The lines from the one containing "The image size is (1032, 478)." through the end of the entries are what to output; reproduce them exactly and add nothing.

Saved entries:
= = = =

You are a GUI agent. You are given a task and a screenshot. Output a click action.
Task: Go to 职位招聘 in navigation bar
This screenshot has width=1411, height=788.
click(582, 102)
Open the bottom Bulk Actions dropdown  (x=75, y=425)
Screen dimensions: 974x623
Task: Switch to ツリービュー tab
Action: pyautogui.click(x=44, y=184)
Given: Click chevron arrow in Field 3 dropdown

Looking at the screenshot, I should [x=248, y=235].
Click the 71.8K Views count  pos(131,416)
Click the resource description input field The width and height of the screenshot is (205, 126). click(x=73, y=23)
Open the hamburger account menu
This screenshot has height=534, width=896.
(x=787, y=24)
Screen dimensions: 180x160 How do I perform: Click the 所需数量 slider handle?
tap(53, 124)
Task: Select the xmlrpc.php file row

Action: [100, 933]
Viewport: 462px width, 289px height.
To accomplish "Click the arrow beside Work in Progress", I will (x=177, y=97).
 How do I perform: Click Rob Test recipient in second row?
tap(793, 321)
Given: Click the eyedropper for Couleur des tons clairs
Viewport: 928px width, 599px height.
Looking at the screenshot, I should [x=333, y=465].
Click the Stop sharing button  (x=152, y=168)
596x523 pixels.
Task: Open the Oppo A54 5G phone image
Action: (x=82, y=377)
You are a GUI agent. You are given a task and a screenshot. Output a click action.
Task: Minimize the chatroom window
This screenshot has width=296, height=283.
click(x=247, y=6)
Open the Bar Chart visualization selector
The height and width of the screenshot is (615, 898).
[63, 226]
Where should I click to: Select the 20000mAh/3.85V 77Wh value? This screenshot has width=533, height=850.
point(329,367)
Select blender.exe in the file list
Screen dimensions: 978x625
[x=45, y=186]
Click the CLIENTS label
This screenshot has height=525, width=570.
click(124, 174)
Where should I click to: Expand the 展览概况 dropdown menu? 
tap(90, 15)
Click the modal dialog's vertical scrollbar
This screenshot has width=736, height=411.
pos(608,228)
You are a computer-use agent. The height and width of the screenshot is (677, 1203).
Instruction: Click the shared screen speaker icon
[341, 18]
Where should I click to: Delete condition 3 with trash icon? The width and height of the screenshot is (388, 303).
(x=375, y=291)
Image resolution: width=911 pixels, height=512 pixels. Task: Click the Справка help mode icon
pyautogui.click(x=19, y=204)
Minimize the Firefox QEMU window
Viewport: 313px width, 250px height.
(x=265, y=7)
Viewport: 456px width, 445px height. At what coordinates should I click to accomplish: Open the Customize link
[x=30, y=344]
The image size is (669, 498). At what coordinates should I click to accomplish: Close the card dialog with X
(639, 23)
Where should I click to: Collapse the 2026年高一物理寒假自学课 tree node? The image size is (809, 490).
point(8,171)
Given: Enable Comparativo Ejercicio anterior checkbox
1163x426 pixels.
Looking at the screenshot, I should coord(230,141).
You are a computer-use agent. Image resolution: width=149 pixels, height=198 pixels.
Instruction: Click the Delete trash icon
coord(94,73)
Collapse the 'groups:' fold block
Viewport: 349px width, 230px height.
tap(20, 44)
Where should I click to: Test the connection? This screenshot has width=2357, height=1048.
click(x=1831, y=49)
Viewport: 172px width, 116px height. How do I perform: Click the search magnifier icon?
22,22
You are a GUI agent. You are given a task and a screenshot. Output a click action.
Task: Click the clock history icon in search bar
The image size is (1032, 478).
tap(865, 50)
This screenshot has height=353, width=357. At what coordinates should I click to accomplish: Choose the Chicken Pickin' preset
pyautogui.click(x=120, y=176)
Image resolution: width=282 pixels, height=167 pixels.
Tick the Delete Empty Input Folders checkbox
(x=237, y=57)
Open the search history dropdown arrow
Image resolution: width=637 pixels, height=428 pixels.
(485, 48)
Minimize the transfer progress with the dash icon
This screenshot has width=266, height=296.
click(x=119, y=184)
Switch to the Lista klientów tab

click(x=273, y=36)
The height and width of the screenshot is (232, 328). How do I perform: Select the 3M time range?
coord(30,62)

= = = =

-- Result --
The image size is (1032, 478).
tap(865, 50)
This screenshot has height=353, width=357. At what coordinates should I click to accomplish: Choose the Chicken Pickin' preset
pyautogui.click(x=120, y=176)
Image resolution: width=282 pixels, height=167 pixels.
Tick the Delete Empty Input Folders checkbox
(x=237, y=57)
Open the search history dropdown arrow
Image resolution: width=637 pixels, height=428 pixels.
(485, 48)
Minimize the transfer progress with the dash icon
This screenshot has width=266, height=296.
click(x=119, y=184)
Switch to the Lista klientów tab

click(x=273, y=36)
The height and width of the screenshot is (232, 328). How do I perform: Select the 3M time range?
coord(30,62)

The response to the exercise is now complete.